Aside from the number seven representing Shabbos, the 7th attribute of Hashem (when counting the seven revealed/ emotional attributes) is Malchus, royalty.  Bas-Sheva was the mother of royalty as she was the mother of Shlomo and it was she about whom Shlomo sang when he composed the Aishes Chayil, the ode to the ideal woman. On Friday, my husband was contacted by the Gabai of the shul to ask if he would read the Haftora as his Aliya for naming the baby. He agreed, and sure enough, we discovered that the haftora of Parshas Chayei Sara is essentially about Bas-Sheva, where Nasan (Nathan) the prophet approached Bas-Sheva to confront her husband, the elderly King Dovid, to instate Shlomo’s reign so that Dovid’s rebellious son Adoniyahu would stop threatening to steal the throne. Once again, the message needed to reach the king’s ears through his virtuous wife.  The haftora (Melachim perek א) ends with Bas-Sheva’s words, “יחי אדוני המלך דוד לעולם” – “May my master the king Dovid live forever” – which is another way of saying, may Hashem’s Malchus be revealed always and forever through his servant Dovid.  Similarly, the name Sara literally means “a princess”, one who rules over not only provinces and peoples (as was manifest through her great-great-grand-daughter Esther) but most profoundly, herself.  In fact, only through self-leadership is she able to make the impact that she does when she and Avraham are attributed to the creation of “souls in charan” due to their impassioned outreach work on behalf of the Hashem that they had found and loved.

 

The 7th “sefira”, attribute, the revelation of Hashem in the world (i.e.
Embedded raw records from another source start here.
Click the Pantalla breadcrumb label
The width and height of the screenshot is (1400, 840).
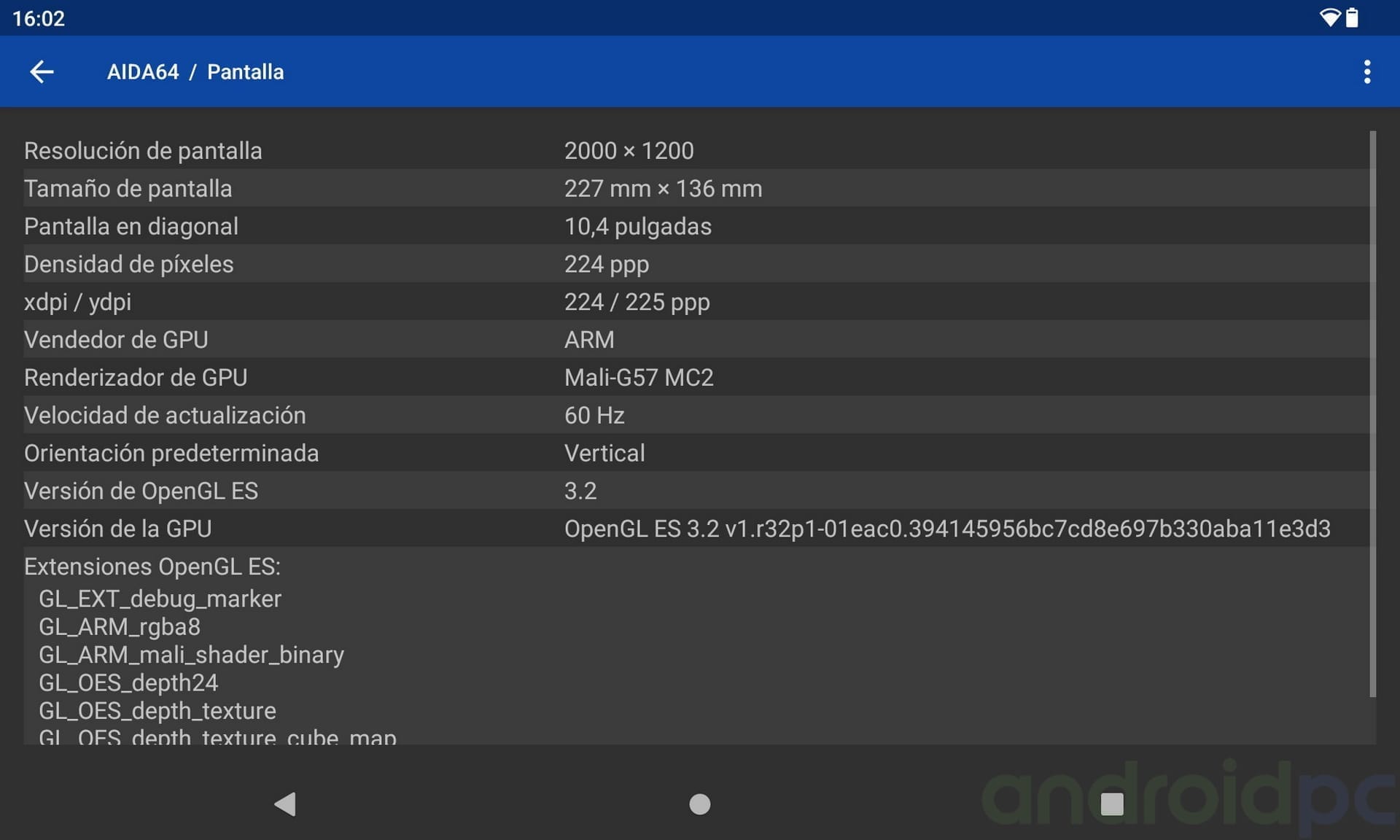[245, 71]
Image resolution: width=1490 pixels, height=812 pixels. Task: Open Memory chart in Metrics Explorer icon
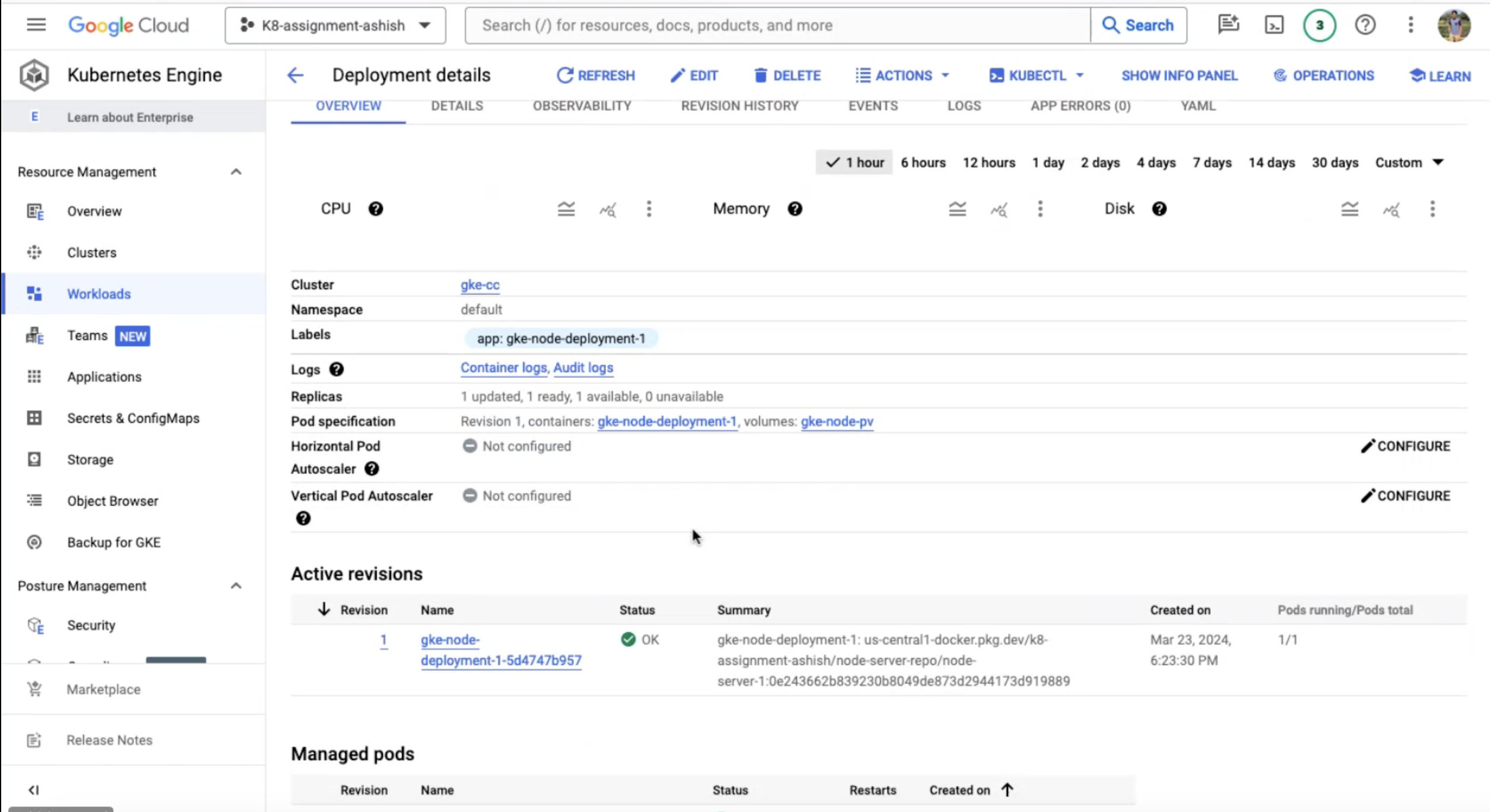click(998, 209)
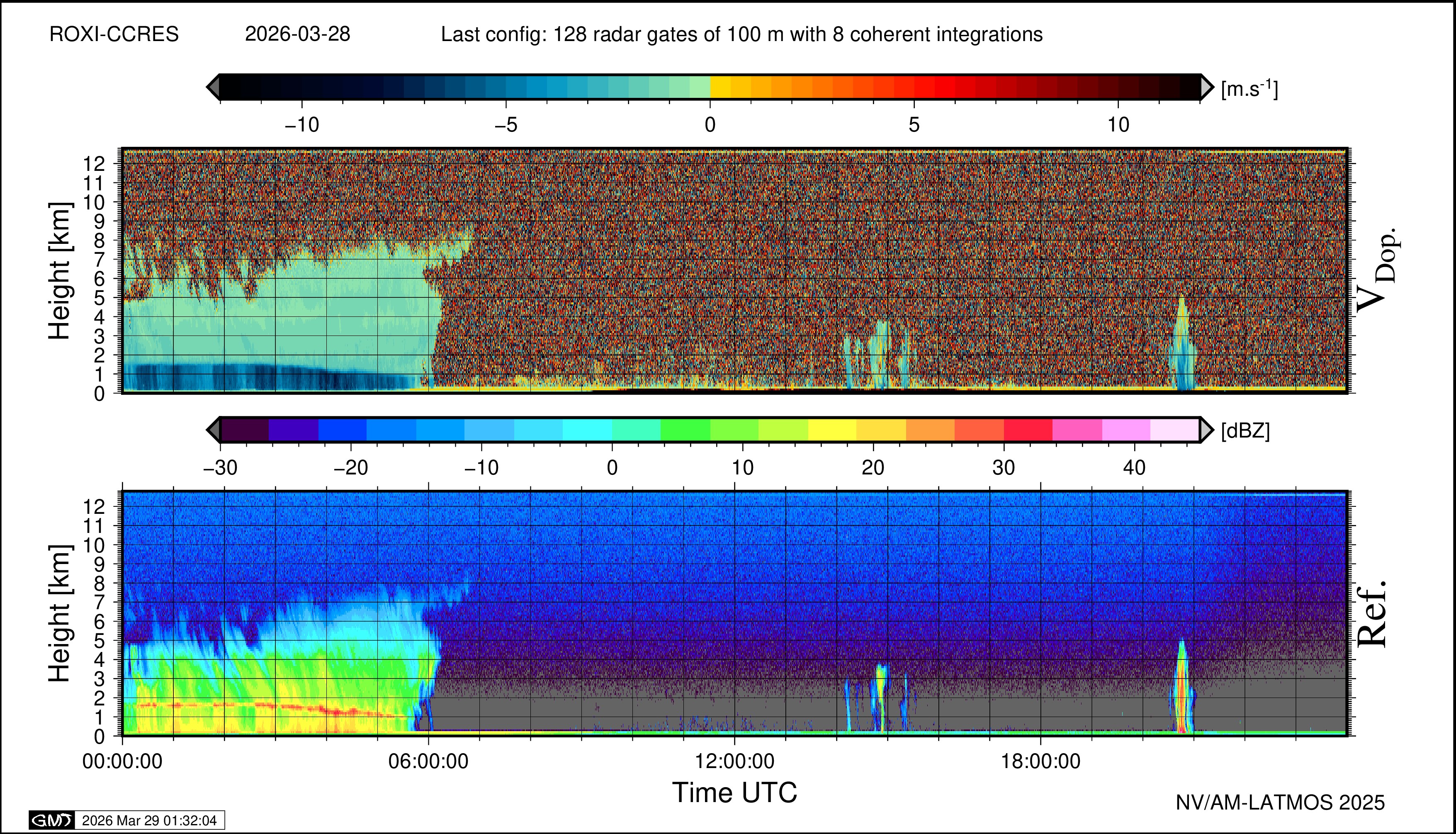Click the radar gates configuration text

[741, 34]
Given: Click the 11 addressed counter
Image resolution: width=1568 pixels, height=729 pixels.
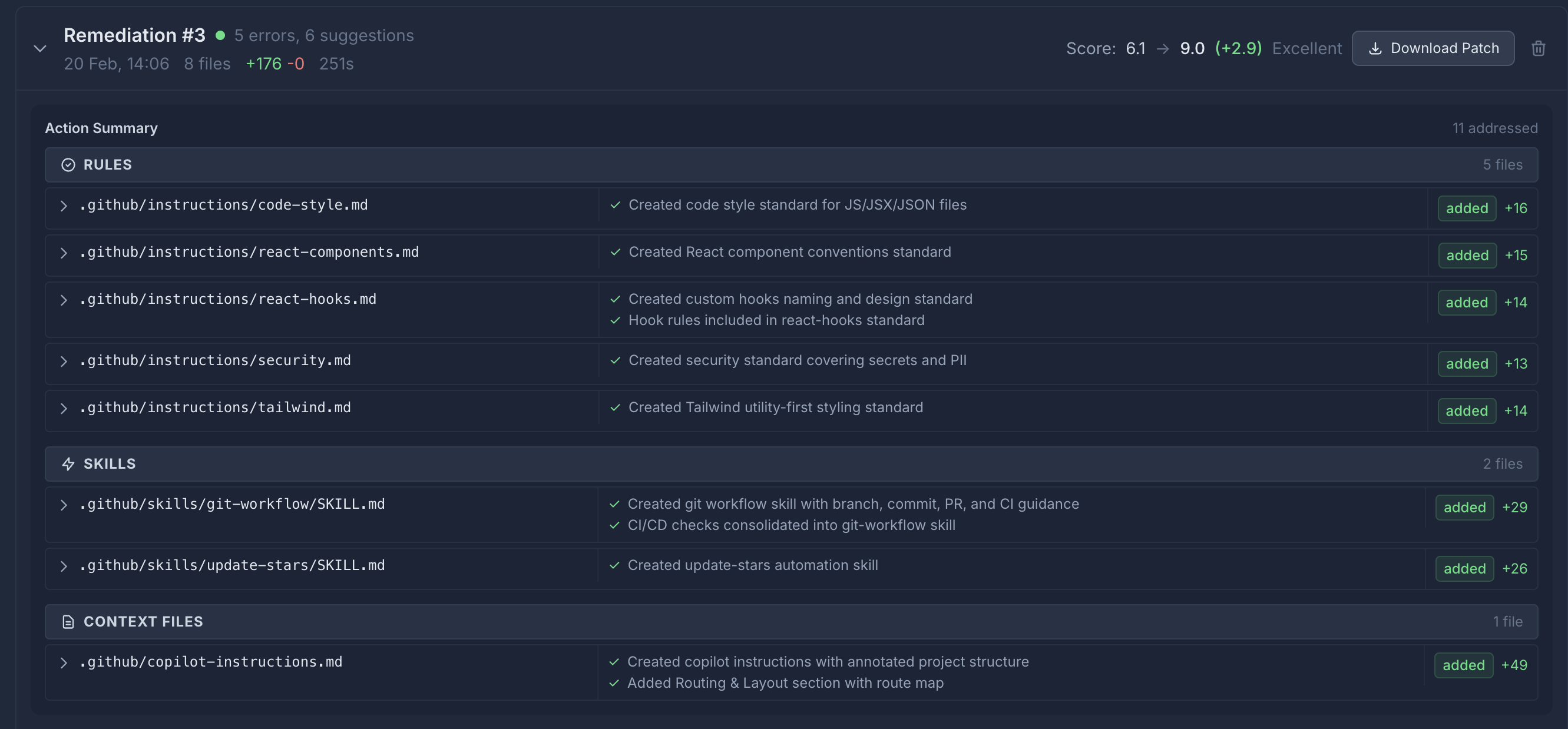Looking at the screenshot, I should tap(1495, 128).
Malchus) always represents the feminine dimension.  Maybe for this reason the verse says that Hashem blessed Avraham with everything, בכל, and the commentaries say that this refers to a daughter that Hashem gave them whose name literally was “בכל”.  This too, is an allusion to a time when women and girls have so much thirst and opportunity to come close to Hashem through learning His Torah and therefore through their own growth allow His Malchus to rise and His Shechina to be felt, (as the Rambam says that only through Torah can one develop love of Hashem.) Hashem has blessed Avraham with “everything” – what more could we possibly want?

 

My husband and I would like to thank everyone in our lives near and far for surrounding us with their love and sharing in our joy.  We pray that the global Shabbos Project should bring hearts closer to Hashem and His Torah for its own sake and that we soon do taste the delicacies of the Shabbos of the future, after “singing” the opening composition Aishes Chayil that king Shlomo wrote about his mother, Bas-Sheva.